Exercise aim: Rewrite the passage from the article about Hulk Hogan and Richard Belzer, starting at "That Time Hulk" and ending at "paid the price.", with "pro wrestling" in place of "professional wrestling".

That Time Hulk Hogan Almost Killed Richard Belzer
Richard Belzer wasn’t the first wise guy, professional comedian or otherwise, who pointed out the glaringly obvious fact that professional wrestling is staged. For some reason, speaking this truth makes professional wrestlers very, very angry. Back in the 1980s, it was Hulk Hogan and Mr. T who took exception to Belzer’s smart-aleck skepticism--and Belzer paid the price.
A skinny comic thought wrestling was fake? The Hulkster begged to differ. On Belzer’s show Hot Properties, the well-oiled rassler showed up to prove to Belzer that his sport was on the level. He pointed to Mr. T -- “you just tell me, brother, when you want him to quit squealing” -- before bending Belzer over and wrapping massive arms around his neck. “This is called a front chin lock,” chuckled Hulk over the sound of Belzer’s audibly cracking neck. Wanting the comedian to get his deserved punishment, Mr. T advised Hulk to hold the host there for a little while.

Dataset section:
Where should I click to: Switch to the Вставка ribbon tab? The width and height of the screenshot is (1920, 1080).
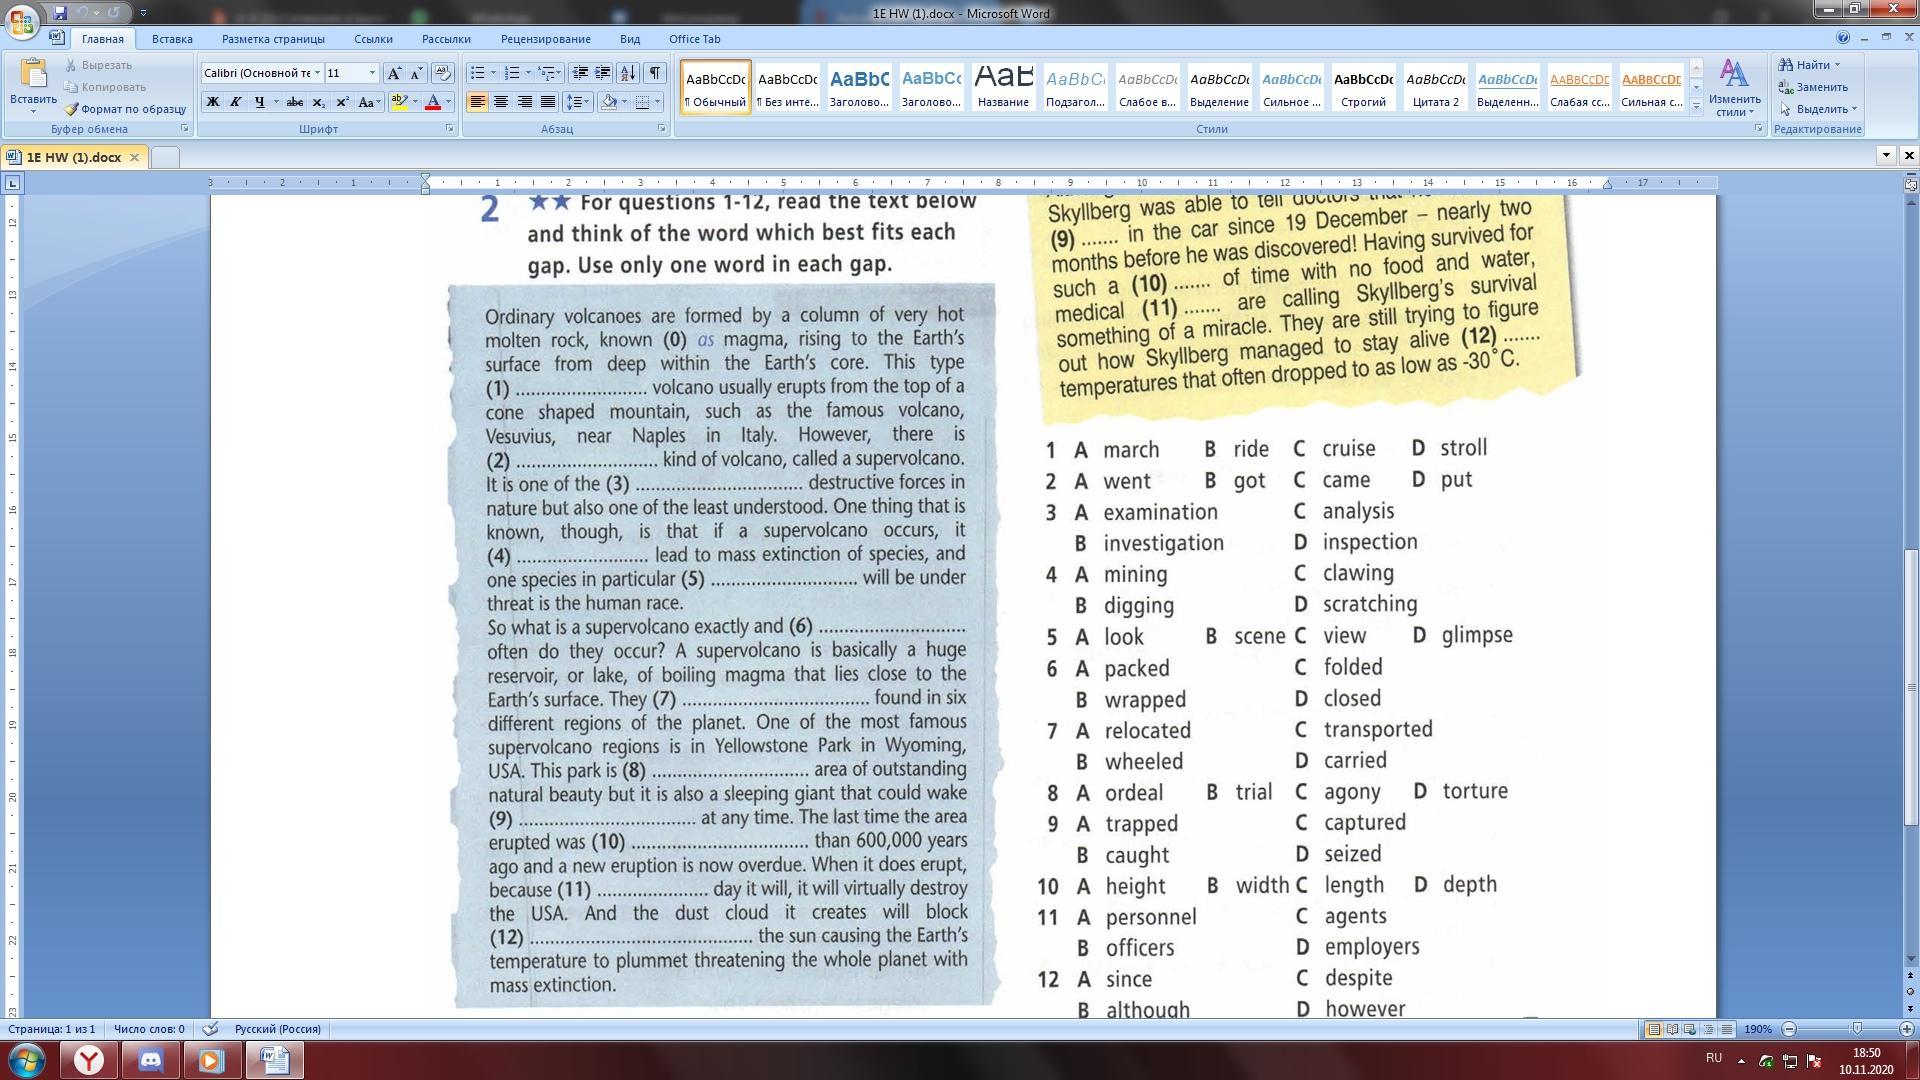172,39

Finished answer:
That Time Hulk Hogan Almost Killed Richard Belzer
Richard Belzer wasn’t the first wise guy, professional comedian or otherwise, who pointed out the glaringly obvious fact that pro wrestling is staged. For some reason, speaking this truth makes professional wrestlers very, very angry. Back in the 1980s, it was Hulk Hogan and Mr. T who took exception to Belzer’s smart-aleck skepticism--and Belzer paid the price.